Mais, un fait est constant : depuis la chute du défunt régime, le député Abdou Mbow est seul à bord. Du fait de son statut de président du groupe parlementaire Benno bokk yaakaar (Bby) et de porte-parole adjoint de l’Apr, il est pratiquement le seul à porter la réplique sur des questions d’actualité. Sur la Déclaration de politique générale (Dpg) du Premier ministre Ousmane Sonko, par exemple, il est monté au créneau, annonçant une proposition de loi en vue de barrer la route au chef de l’Etat Bassirou Diomaye Faye, qui envisagerait de dissoudre la XIVe Législature dès le mois de septembre. M. Mbow a également « affronté » le chef du gouvernement et leader de Pastef qui avait menacé de contourner l’Assemblée nationale pour faire une déclaration de politique générale devant le peuple.

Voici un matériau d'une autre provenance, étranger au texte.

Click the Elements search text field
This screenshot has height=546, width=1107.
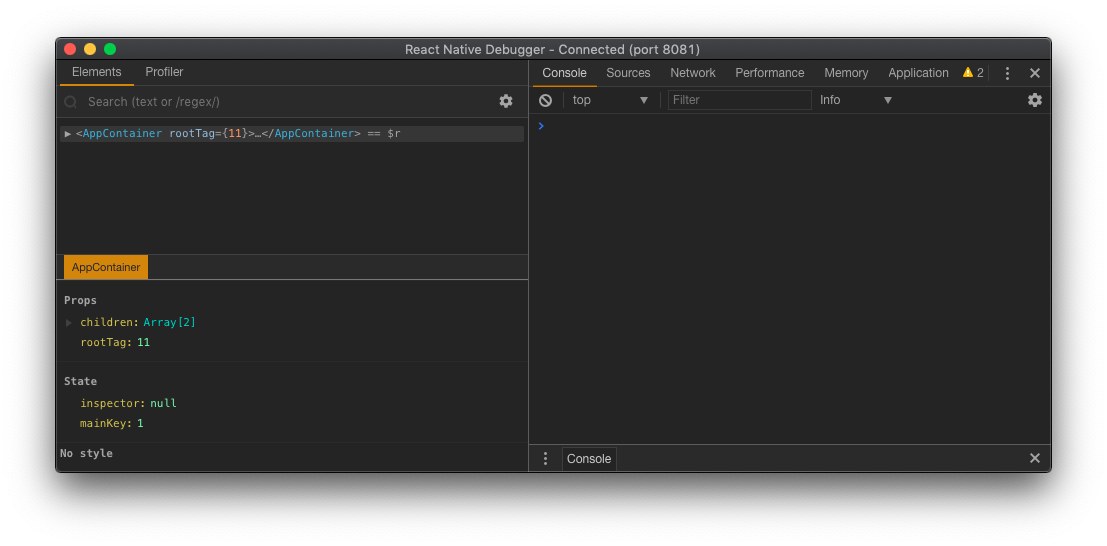tap(280, 101)
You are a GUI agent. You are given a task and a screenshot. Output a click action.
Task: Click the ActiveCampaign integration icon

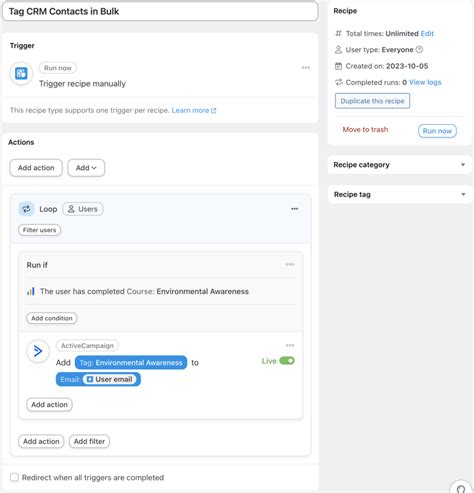click(38, 351)
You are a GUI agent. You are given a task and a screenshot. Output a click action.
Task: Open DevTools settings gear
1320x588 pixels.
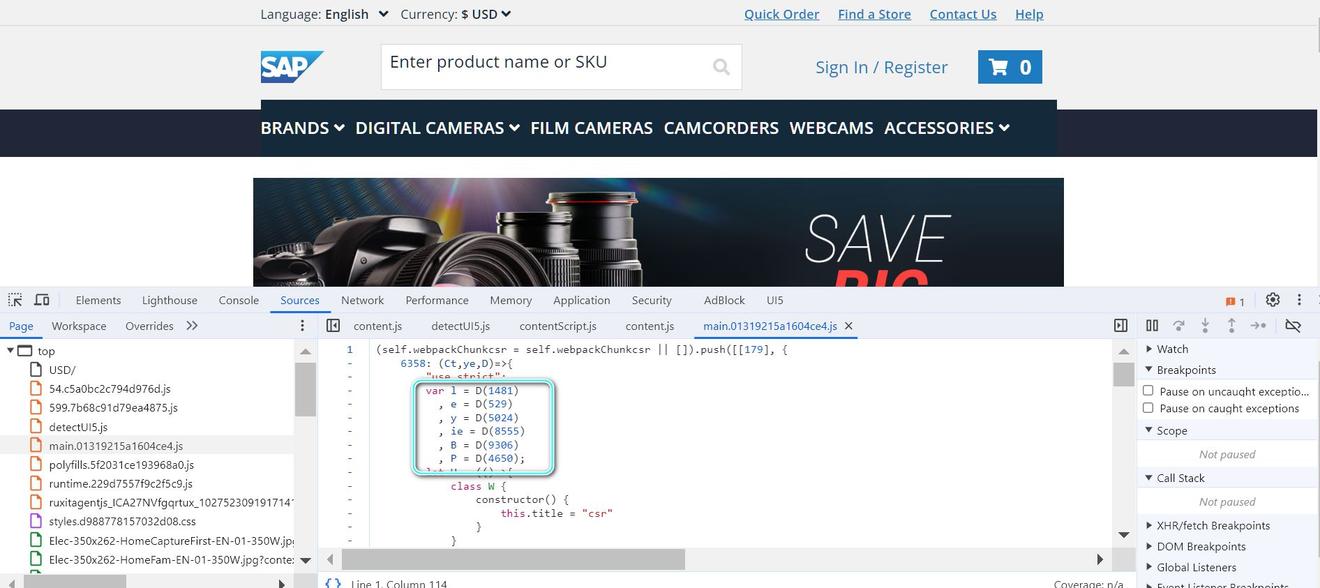[x=1272, y=300]
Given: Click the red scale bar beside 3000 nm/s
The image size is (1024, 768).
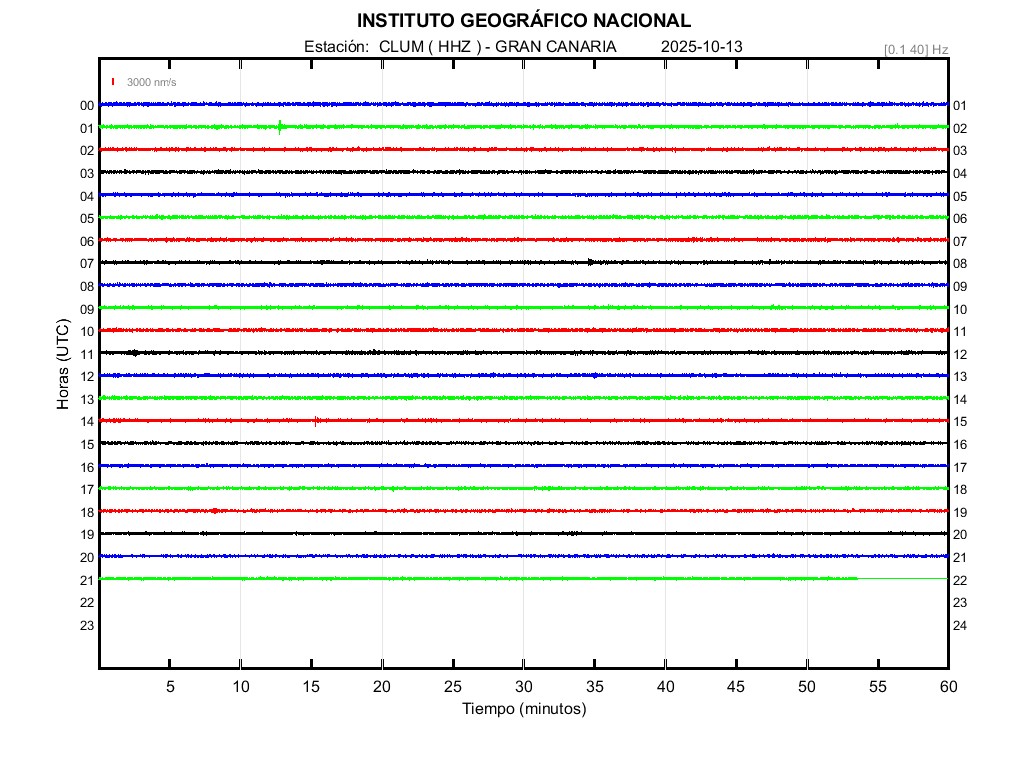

« Ousmane Sonko évite la confrontation intellectuelle », lui rétorquait-il sèchement. « Les députés de Yewwi ont assisté à la Dpg de l’ex-Pm Amadou Ba sans aucune réserve, celui-ci avait même été invité par lettre à procéder à sa Déclaration de politique générale. Les députés de Yewwi avaient introduit une Motion de censure contre l’ex-Premier ministre Amadou Ba, sur la base, curieusement, du même règlement intérieur argué de faux (…) Au regard de ce qui précède et en considération des arguties des députés de Yewwi askan wi, il reste évident que ceux-ci sont simplement en mission commandée pour éviter au Premier ministre Ousmane Sonko probablement le dépôt d’une motion de censure par la majorité parlementaire », a notamment indiqué M. Mbow lors d’un point de presse.

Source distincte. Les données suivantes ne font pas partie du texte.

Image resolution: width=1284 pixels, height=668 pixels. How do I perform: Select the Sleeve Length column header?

Qu’est-ce qui explique cette « hyper » présence du député de Thiès ? « Aujourd’hui, il faut le dire, même si la coalition Benno a perdu le pouvoir exécutif, il continue de contrôler le pouvoir législatif. Avec cette majorité, elle reste vivante et sa force sera déterminante surtout lors des batailles politiques au niveau du Parlement. Et ce pouvoir est, aujourd’hui, incarné, non pas par Macky Sall, mais par Abdou Mbow », répond notre interlocuteur, qui prédit, cependant, une dissolution « très prochainement » de cette Assemblée nationale.

L’Apr sur les pas du Pds ?

L’avenir de l’Apr après la chute de Macky Sall est un sujet complexe, marqué par des incertitudes et des défis importants. Les vagues de démissions de figures influentes au sein du parti et les frustrations internes reflètent des tensions internes et des divergences sur la direction future du parti, dont seul Macky Sall semble faire l’unanimité. Ces départs pourraient affaiblir à moins qu’un nouveau leadership capable de rassembler les factions émergentes ne prenne les rênes, en perspective des prochaines compétitions électorales. Les observateurs sont tous d’avis que l’absence de Macky Sall sur la scène politique pourrait modifier la dynamique électorale et affecter la base électorale du parti.

« L’avenir de cette formation politique dépendra en grande partie de la capacité du parti à s’adapter aux nouvelles réalités politiques, à identifier et à soutenir un leadership émergent capable de porter la vision et les valeurs du parti au-delà de la figure de Macky Sall », précise notre interlocuteur.

Quoi qu’il en soit, ses quelque rares sorties politiques sont faites par téléphone, ce qui présage une nouvelle forme de gestion de son parti à distance comme le fait pour le Parti démocratique sénégalais (Pds), Karim Meïssa Wade, depuis déjà quelques années déjà. Ainsi, en exil « forcé » depuis juin 2016, Wade-fils gère et manœuvre ses troupes en restant dans l’intimité des gratte-ciel qataris. Une posture qui a d’ailleurs valu une cascade de départs d’anciens barons libéraux, qui ont dénoncé une « gestion clanique » de la formation bleue. L’Apr risque-t-elle de subir le même sort ?

Quoi qu’il en soit, « ce sera difficile pour Macky Sall de manager ses troupes à distance tout en étant aux services du président français, Emmanuel Macron. Car avec sa fonction d’Envoyé spécial des 4P, il aura à porter de lourdes charges, sur le plan diplomatique, ce qui ne va pas lui faciliter la tâche », ajoute le politologue.